Dewar blushed crimson. “I—um … I can—”
“You can’t, either. Not with your leg splinted. Never mind the broken arm and ribs. Save your blushes for real embarrassments,” said the young woman who was giving him a sponge-bath, keeping him down with her hand flat on his chest. “And please stop trying to move. You’ll hurt for it.” She wasn’t smiling, but her voice was amused and her eyes crinkled over her wind-pinked cheeks. Her dark hair was pulled back untidily in a fraying braid.
“Who’re you?” Dewar said, forcing himself to relax.
“I found you, remember?” She pulled the blanket back onto him.
“Oh,” Dewar said. “Uh.” She still wore the leather trousers and jacket that had deceived him, just as he’d been fooled by Lady Miranda. She was certainly not Lady Miranda—had Lady Miranda had an ally, a confidante similarly disguised? No—she would have mentioned it.
“When I’m finished washing the muck and blood off you, we’ll eat.”
“Hungry.”
“I should think so. You’re in fine health for a fellow who slept in a blizzard. Lucky.” She was rubbing more salve into his left leg, the same pungent unguent. The touch hurt.
“What are you doing there?”
“This is very good for bruises. It will feel tingly and warm.”

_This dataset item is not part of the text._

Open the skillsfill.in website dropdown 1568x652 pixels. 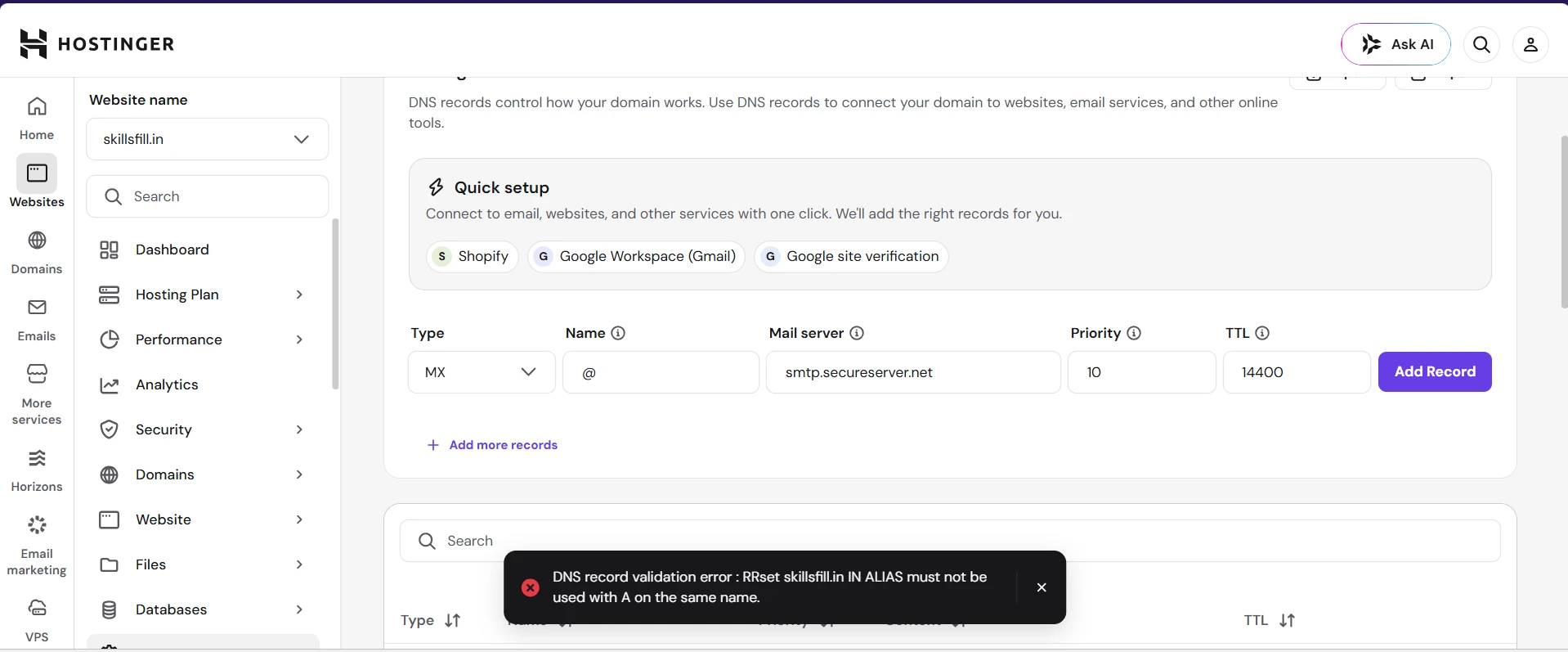(208, 139)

“Unh.” Indeed it tingled and warmed already, blending with the nearly-painful tingling from his hands and feet: the touch of the cold, withdrawing. He tu
rned his head, trying to forget the shock of finding himself stretched naked in front of a strange woman, and looked at the fire. The furnishings were good-quality; on the floor lay a fine crimson carpet, and a high-backed blue-upholstered chair at the hearth had things draped over it to warm. In the coals stood a three-legged covered kettle, and there was wood stacked to one side leaving a mess of bark and mould on the carpet.

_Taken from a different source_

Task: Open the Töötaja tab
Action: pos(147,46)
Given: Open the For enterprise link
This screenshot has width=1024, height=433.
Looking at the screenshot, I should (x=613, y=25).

The warm water felt good on his skin. She towelled him dry as she bathed him and added another dab of salve here and there. Her hands were gentle; when she dressed his bruises, he could feel that she was trying not to cause pain. Dewar watched the flames until she said, “There now,” and drew bedclothes up over him.
“Thank you,” he said, looking at her at last.
“You are welcome.” She smiled a small, brief smile.
He glimpsed the water in her basin—he had been filthy. Since the great battle he’d not bathed, he realized, nor eaten; agreeing, his stomach growled.
“I’ll empty this and we will eat.” She left the room through its high, dark old door, eight panels of some antique carving grimed with time and wax-fixed dirt.
Dewar exhaled and relaxed. The clean sheet next to his skin was soft and silky, fine-woven expensive stuff, and the blankets over it were lofty, wispy, costly Ascolet highland goat’s-wool dyed brilliant blue. The featherbed cradled him. The bed hangings were pulled back, bits of red and blue patterning visible in their dark-grey folds. The sorcerer closed his eyes and thought of the flames of the fire, and he reached through them to the Fire, to the Well. Its heat washed over him; tired and weakened as he was, he had but poor control over it. But his command was sufficient to direct it to those parts of himself that ached and throbbed: ribs, arm, legs. The ribs would be easiest and soonest mended. He concentrated on them, hurrying his healing, strengthening and warming himself.
The woman returned with a tray on which bowls, spoons, cups, and a loaf of bread were dwarfed by a bottle of wine. Dewar, with plump tasselled pillows behind him, was able to sit up and eat slowly: dark, rich stew full of chunks of onion and venison, bread soaked in the broth, and red wine. He devoured four bowlfuls and all the bread save a heel the young woman ate, and then she tucked the blankets up around him and left him to sleep.